SEAN FLYNN, sflynn at wcl.american.edu
Flynn is associate director of the Program on Information Justice and Intellectual Property at the Washington College of Law at American University. He just wrote the piece “Now we know: TPP is worse than ACTA,” which states: “The negotiating parties to the Trans Pacific Partnership Agreement (TPP) announced today that they have reached an agreement on a broad international regulatory harmonization agreement that will bind the U.S. to a new set of international minimum standards on intellectual property and other issues. It is now clear that the TPP will be worse on both process and substance for public interest concerns than the last plurilateral intellectual property agreement that the U.S. negotiated — the Anti-Counterfeiting Trade Agreement (ACTA). What is notable about ACTA is that it failed. The EU Parliament overwhelmingly rejected it, and it was never submitted to Congress. And thus, as we consider the consideration of the TPP in Congress and other parliaments, ACTA is a useful reference point.”

CHARLES IDELSON, cidelson at calnurses.org, @cidelson
MARTHA WALLNER, martha at marthawallner.net
Idelson and Wallner are with National Nurses United, the largest union and professional association of nurses in the U.S. Idelson said today: “Bernie Sanders is right on point when he says ‘Wall Street and other big corporations have won again.” See: “Sanders Vows to Stop ‘Disastrous’ TPP as Ministers Seal Deal for Corporate Elite.”

See new piece by Joseph E. Stiglitz and Adam S. Hersh: “Trans-Pacific free-trade charade” which states: “You will hear much about the importance of the TPP for ‘free trade.’ The reality is that this is an agreement to manage its members’ trade and investment relations — and to do so on behalf of each country’s most powerful business lobbies. … For starters, consider what the agreement would do to expand intellectual property rights for big pharmaceutical companies, as we learned from leaked versions of the negotiating text.

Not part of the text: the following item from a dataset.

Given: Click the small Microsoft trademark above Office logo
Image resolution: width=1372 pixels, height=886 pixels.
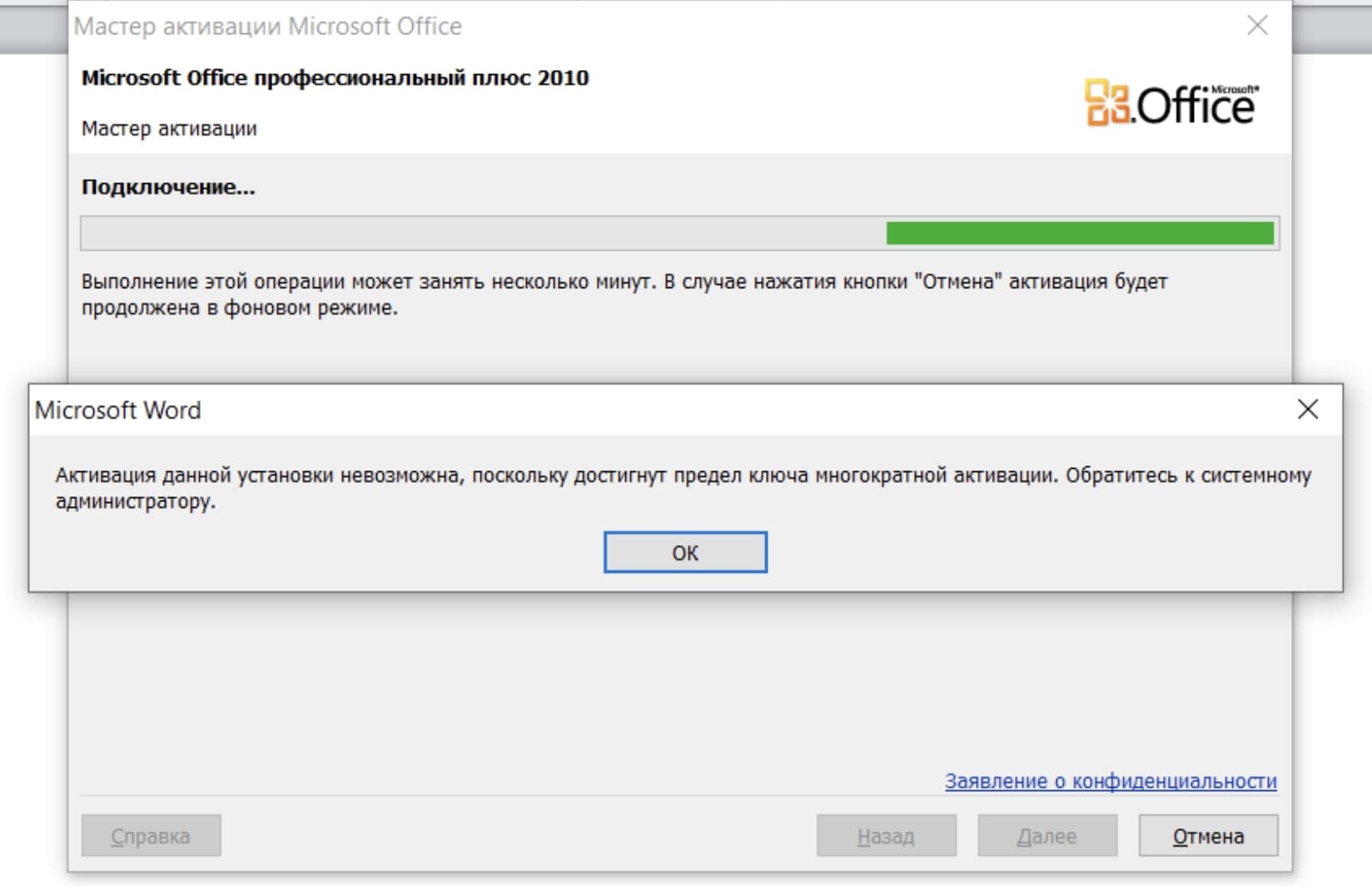Looking at the screenshot, I should click(x=1235, y=89).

Economic research clearly shows the argument that such intellectual property rights promote research to be weak at best. In fact, there is evidence to the contrary: When the Supreme Court invalidated Myriad’s patent on the BRCA gene, it led to a burst of innovation that resulted in better tests at lower costs. Indeed, provisions in the TPP would restrain open competition and raise prices for consumers in the U.S. and around the world — anathema to free trade.”

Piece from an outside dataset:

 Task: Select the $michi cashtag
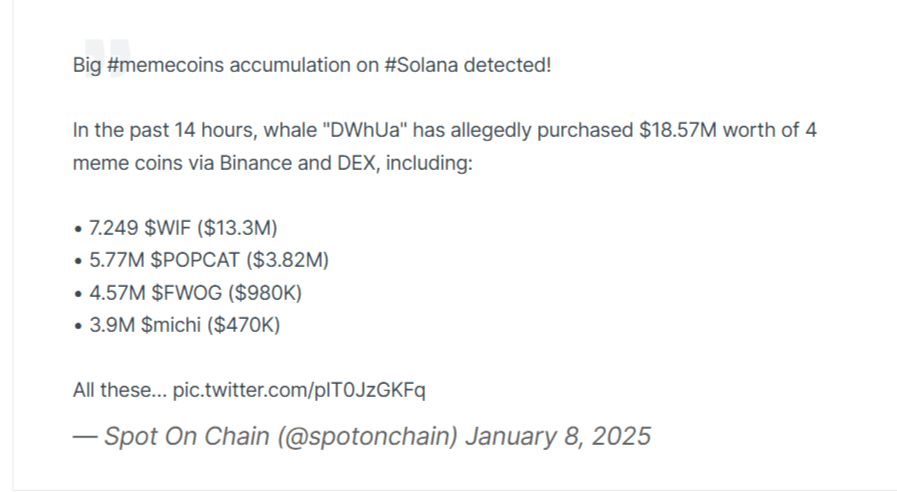(171, 326)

See Doctors Without Borders/Médecins Sans Frontières (MSF) statement — the group “expresses its dismay that TPP countries have agreed to United States government and multinational drug company demands that will raise the price of medicines for millions by unnecessarily extending monopolies and further delaying price-lowering generic competition. The big losers in the TPP are patients and treatment providers in developing countries. Although the text has improved over the initial demands, the TPP will still go down in history as the worst trade agreement for access to medicines in developing countries, which will be forced to change their laws to incorporate abusive intellectual property protections for pharmaceutical companies.”